On April 21 the Corps linked up with the 13th Army's 24th Rifle Corps in the Neu Welzow area, completing the encirclement of the German Spremberg grouping. About 5,000 men were killed in the pocket including elements of Panzer-Führerbegleitdivision, 10th SS Panzer Division Frundsberg and 21st Panzer Division, plus 30 tanks and assault guns destroyed. Over the next two days a German force based on elements of 17th and 4th Panzer Armies launched a counteroffensive which broke through the 52nd Army's front along its boundary with the 2nd Polish Army and continued north in the general direction of Spremberg. To counter this effort, Konev ordered Zhadov to use the 33rd Guards Corps and the 14th Guards Division to attack towards Losa and Ugist (north of Bautzen) and reestablish contact with the Poles. This effort brought the German attack to a halt by the end of April 24. In the course of this complicated fighting the 118th was transferred back to the 34th Guards Corps.

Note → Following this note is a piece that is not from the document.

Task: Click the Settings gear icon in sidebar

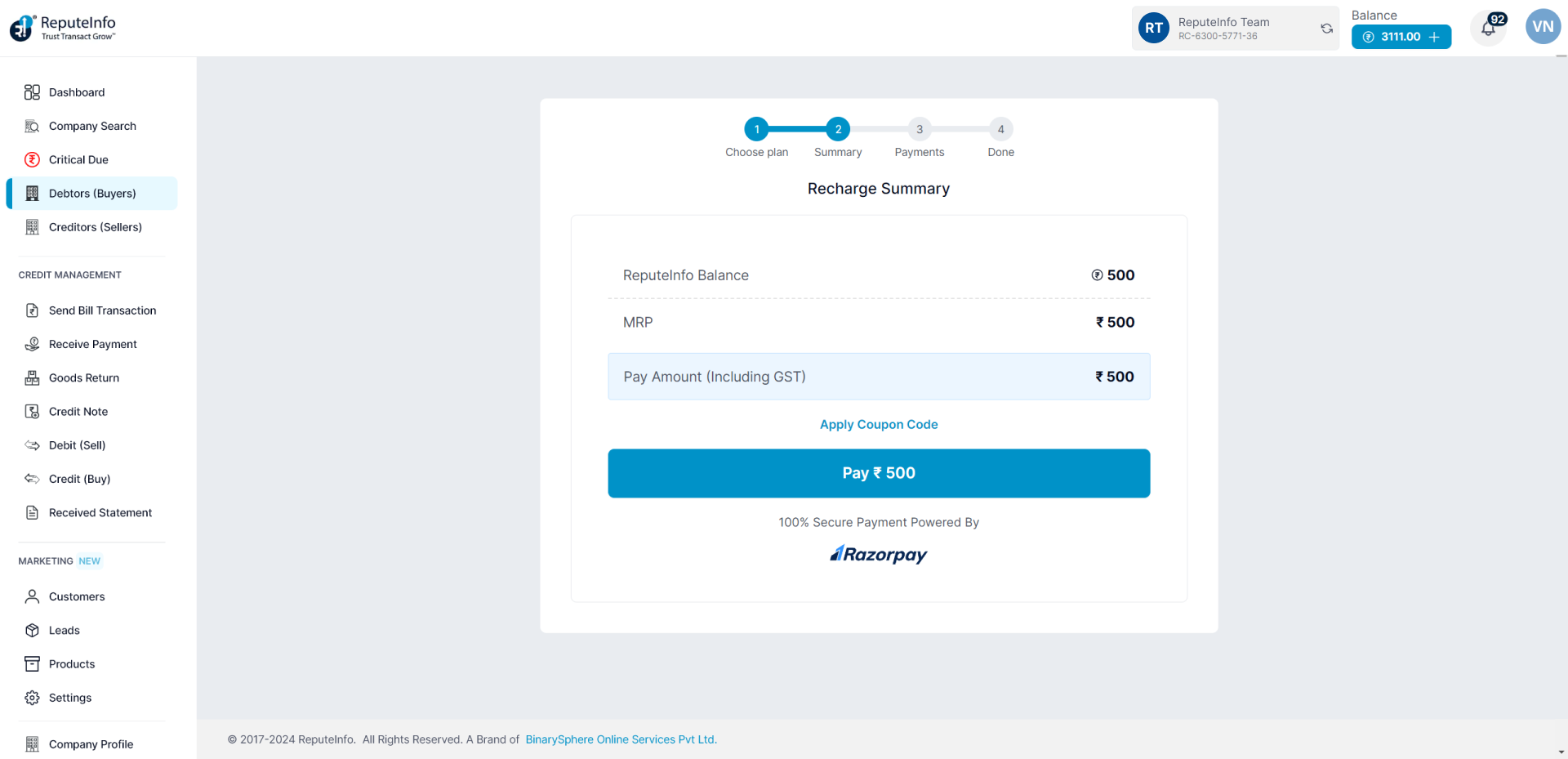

During April 27–30 the German group of forces in the Görlitz area attempted to renew their counteroffensive but without success and finally went over to the defensive. From May 6–11 the 118th took part, with the rest of 1st Ukrainian Front, in the final offensive on Prague.

==Postwar==
The division ended the war north of Prague with the title 118th Rifle, Melitopol Division. (Russian: 118-я стрелковая Мелитопольская дивизия.) On June 4 the division was awarded the Order of the Red Banner for its role in the operations near Dresden in late April. The division remained under the command of General Sukhanov until it was disbanded in September 1946.